### TASK PROMPT
Copy out the records below verbatim, starting at the line that contains "What do you see at coordinates (917, 424)" and ending with the line that contains "Front is located at coordinates (1139, 401).", both of those lines included.

### SOURCE MATERIAL
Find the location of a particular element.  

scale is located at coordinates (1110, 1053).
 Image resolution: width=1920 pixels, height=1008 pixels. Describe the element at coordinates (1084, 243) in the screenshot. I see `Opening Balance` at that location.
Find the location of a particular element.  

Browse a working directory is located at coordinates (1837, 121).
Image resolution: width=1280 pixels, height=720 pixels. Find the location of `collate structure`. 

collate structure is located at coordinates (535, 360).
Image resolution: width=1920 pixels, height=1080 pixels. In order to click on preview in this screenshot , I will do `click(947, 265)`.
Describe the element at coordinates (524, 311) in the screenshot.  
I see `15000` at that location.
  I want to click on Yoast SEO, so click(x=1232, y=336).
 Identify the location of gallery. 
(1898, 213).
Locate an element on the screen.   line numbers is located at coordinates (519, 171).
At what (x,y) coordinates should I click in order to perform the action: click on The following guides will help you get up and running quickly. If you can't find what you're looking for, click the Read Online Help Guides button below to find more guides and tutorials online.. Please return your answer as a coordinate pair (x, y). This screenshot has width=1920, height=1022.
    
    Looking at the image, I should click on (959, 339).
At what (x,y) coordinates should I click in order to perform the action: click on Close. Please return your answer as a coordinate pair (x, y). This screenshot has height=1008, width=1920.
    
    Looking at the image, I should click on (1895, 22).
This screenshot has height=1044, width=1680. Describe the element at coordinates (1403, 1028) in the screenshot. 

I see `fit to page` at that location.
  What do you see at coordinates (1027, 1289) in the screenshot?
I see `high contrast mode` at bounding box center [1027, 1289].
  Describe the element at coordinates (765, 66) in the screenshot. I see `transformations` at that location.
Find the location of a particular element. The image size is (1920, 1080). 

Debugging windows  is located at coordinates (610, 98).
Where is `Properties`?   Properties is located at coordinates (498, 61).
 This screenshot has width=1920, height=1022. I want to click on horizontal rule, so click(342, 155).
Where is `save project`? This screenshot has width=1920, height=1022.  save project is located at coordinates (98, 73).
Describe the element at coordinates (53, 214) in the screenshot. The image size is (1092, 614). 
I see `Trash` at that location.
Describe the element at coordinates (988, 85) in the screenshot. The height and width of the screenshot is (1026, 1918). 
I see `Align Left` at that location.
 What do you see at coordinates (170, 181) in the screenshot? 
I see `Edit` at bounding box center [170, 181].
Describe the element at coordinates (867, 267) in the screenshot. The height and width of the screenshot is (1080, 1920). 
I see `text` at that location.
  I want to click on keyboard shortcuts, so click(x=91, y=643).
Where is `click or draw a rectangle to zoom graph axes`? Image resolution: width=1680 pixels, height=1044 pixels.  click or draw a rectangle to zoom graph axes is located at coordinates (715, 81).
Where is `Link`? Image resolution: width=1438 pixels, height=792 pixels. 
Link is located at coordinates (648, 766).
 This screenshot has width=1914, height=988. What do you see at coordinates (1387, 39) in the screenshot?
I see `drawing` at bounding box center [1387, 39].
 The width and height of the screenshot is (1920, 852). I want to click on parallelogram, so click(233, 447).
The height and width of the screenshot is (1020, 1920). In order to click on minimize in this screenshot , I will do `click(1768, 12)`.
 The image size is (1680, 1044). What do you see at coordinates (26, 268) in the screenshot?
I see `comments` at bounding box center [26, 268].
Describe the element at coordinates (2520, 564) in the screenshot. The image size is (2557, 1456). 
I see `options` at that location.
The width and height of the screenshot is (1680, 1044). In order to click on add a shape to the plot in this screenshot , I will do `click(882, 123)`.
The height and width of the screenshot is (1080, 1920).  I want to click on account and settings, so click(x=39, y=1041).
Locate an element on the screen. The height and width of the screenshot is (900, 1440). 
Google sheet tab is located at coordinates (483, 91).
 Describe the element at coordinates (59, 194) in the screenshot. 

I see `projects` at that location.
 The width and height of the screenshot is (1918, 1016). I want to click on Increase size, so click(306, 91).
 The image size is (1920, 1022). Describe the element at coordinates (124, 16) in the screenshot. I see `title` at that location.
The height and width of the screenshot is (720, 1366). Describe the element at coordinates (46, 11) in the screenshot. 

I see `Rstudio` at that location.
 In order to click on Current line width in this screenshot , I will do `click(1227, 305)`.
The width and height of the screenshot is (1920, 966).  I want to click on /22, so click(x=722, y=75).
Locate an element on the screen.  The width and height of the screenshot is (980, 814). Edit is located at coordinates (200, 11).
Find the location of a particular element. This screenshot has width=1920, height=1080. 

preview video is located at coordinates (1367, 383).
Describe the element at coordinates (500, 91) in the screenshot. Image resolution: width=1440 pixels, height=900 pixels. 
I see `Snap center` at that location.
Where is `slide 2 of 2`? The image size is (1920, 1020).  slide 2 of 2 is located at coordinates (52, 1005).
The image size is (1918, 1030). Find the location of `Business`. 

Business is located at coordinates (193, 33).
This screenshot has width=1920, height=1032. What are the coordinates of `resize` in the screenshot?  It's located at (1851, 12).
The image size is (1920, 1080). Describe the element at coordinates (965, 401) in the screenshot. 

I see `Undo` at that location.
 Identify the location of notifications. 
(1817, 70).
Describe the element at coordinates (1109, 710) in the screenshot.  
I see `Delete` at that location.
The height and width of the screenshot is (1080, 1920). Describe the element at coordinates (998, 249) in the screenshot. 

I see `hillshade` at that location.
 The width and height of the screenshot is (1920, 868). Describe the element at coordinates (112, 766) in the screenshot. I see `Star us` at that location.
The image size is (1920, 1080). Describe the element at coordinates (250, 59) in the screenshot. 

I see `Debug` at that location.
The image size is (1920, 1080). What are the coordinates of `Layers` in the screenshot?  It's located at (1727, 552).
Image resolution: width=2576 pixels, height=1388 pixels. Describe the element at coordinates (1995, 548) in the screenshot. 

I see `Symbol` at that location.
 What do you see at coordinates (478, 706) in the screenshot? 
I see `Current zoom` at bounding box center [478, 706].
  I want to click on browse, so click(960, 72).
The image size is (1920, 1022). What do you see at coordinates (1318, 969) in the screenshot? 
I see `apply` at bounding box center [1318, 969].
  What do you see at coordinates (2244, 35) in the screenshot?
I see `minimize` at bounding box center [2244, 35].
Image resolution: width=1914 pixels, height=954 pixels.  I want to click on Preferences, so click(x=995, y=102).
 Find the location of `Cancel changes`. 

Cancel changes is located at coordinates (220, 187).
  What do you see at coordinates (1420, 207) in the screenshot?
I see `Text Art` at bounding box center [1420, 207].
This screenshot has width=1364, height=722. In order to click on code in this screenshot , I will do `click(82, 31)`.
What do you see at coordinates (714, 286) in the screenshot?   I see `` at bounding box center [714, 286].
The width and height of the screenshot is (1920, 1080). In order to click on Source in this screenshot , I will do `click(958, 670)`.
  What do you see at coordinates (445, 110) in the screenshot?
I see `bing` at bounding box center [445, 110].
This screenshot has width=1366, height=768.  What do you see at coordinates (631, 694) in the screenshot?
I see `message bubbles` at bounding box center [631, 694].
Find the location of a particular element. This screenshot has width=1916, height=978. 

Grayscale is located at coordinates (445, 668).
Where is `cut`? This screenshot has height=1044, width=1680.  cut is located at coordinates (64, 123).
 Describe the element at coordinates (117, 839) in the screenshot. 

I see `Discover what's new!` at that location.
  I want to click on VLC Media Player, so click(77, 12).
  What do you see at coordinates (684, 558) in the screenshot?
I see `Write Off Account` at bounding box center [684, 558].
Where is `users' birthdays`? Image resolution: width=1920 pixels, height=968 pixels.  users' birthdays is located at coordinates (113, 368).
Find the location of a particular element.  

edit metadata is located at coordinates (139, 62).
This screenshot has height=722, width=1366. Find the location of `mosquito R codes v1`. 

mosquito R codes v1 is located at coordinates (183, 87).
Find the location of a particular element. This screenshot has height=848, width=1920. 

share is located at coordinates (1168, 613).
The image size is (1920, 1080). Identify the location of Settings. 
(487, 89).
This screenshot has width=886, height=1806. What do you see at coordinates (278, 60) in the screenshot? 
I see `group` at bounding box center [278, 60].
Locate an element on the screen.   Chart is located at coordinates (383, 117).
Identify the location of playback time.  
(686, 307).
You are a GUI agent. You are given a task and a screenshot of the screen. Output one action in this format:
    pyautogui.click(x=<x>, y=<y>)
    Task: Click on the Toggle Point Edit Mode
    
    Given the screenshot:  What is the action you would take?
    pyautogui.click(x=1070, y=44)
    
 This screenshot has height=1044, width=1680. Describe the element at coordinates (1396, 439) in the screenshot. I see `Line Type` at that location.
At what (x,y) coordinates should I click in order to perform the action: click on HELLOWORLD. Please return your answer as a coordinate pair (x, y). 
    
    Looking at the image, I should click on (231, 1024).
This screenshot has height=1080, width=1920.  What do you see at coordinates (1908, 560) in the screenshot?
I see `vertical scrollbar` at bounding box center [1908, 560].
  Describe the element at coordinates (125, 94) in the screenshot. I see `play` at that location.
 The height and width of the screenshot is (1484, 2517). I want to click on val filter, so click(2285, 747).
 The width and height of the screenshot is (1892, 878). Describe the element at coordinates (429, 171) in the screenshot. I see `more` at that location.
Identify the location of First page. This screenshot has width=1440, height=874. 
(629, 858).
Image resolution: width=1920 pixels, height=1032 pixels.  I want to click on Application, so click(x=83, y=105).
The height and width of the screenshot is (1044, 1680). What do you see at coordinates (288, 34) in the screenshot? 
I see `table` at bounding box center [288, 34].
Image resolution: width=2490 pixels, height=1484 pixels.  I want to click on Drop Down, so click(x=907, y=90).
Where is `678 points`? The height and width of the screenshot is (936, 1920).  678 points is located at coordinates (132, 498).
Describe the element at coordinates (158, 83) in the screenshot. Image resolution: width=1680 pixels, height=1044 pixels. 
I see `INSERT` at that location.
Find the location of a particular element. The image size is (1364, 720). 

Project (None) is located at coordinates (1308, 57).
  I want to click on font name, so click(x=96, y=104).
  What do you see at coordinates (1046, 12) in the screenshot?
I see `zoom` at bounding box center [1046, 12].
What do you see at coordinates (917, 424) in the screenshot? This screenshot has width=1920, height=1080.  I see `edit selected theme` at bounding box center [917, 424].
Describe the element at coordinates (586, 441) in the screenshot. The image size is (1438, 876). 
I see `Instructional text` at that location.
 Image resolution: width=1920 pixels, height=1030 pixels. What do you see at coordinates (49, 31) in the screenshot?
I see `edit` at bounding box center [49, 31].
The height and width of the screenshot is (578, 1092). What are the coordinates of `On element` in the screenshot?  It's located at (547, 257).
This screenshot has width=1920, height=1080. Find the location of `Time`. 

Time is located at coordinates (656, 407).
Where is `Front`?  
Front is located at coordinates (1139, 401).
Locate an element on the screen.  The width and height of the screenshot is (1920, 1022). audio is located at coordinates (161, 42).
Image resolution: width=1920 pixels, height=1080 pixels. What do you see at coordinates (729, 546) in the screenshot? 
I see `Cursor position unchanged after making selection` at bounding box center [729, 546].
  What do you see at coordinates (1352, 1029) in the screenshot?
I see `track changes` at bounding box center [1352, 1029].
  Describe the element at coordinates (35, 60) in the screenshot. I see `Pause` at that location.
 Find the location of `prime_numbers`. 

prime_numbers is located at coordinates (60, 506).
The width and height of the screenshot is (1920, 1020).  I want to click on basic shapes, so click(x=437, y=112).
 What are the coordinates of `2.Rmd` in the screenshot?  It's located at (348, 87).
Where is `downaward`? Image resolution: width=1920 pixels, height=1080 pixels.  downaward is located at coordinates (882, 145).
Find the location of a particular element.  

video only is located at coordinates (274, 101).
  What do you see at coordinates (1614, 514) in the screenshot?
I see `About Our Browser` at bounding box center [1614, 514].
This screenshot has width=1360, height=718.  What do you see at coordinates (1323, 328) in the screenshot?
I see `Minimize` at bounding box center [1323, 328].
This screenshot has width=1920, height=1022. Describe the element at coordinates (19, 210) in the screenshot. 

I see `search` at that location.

### EXERCISE OUTPUT
What do you see at coordinates (917, 424) in the screenshot? This screenshot has width=1920, height=1080.  I see `edit selected theme` at bounding box center [917, 424].
Describe the element at coordinates (586, 441) in the screenshot. The image size is (1438, 876). 
I see `Instructional text` at that location.
 Image resolution: width=1920 pixels, height=1030 pixels. What do you see at coordinates (49, 31) in the screenshot?
I see `edit` at bounding box center [49, 31].
The height and width of the screenshot is (578, 1092). What are the coordinates of `On element` in the screenshot?  It's located at (547, 257).
This screenshot has width=1920, height=1080. Find the location of `Time`. 

Time is located at coordinates (656, 407).
Where is `Front`?  
Front is located at coordinates (1139, 401).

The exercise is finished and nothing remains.